WORK ORDER:
List each sentence ending in a question mark that Sophie Shevardnadze speaks in the interview transcript below.

___ SOURCE PASSAGE ___

Nassim appears on Sophie Shevardnadze’s talk show on RT. The transcript of the interview is below:

Sophie Shevardnadze: Professor Nassim Nicholas Taleb, it’s a real pleasure to have you on our show today.

Nassim Taleb: Thank you, I’m honoured to be here. Thanks for inviting me.

SS: You’ve said that there’s no way to control economic cycles and prevent crashes, right? So, basically, I quote: “what we need is citizens to become robust to them and to be immune to their impact”. Now, how does that happen in a real world? How can you make yourself immune?

NT: So, before that, let’s talk about the error of trying to control economic cycles. It’s sort of like doctor trying to micromanage your body temperature. If you take anything organic and you try to control its variability, you’ll end up with less variability than you started with but the system would become more fragile. Take a forest. If you micromanage a forest to try to extinguish every single fire, you’ll end up with a lot of flammable material and you’ll have a forest with no cycles and the first fire you can’t control will destroy your forest. The same thing will happen with the economy. In order to micromanage the cycle… if you have no volatility for a long time, you never have a dip in economic activity – what happens to businesses that are around? You’re going to have a lot of fragile businesses, and so a lot of flammable material, so to speak, and these businesses… we will have more and more of them, okay, and the first crisis that you can no longer control will be vastly deeper than otherwise. So, a little bit of variability in the economy is very healthy.

___ RECORDS SHOWN ___

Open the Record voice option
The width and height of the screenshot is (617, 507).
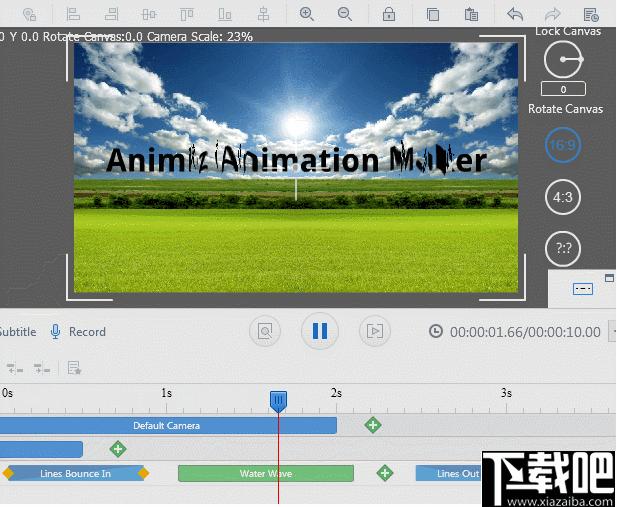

___
___ RECORDS SHOWN ___

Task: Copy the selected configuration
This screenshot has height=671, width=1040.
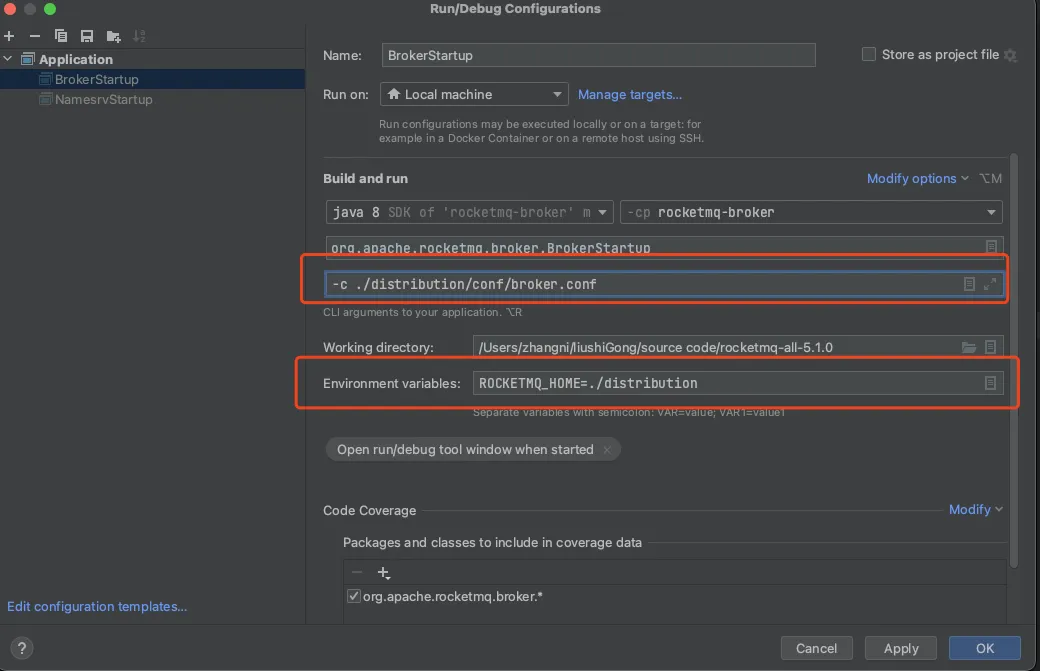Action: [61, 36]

___
___ RECORDS SHOWN ___

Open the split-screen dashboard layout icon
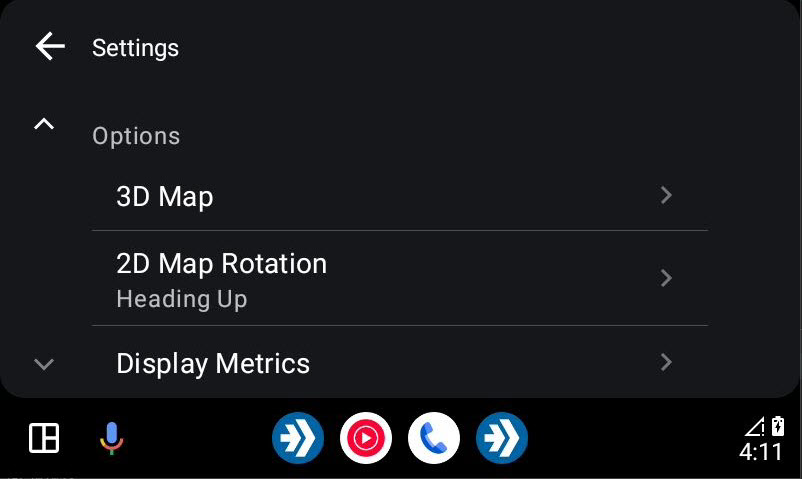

___

EXERCISE ANSWER:
- "You've said that there's no way to control economic cycles and prevent crashes, right?"
- "Now, how does that happen in a real world?"
- "How can you make yourself immune?"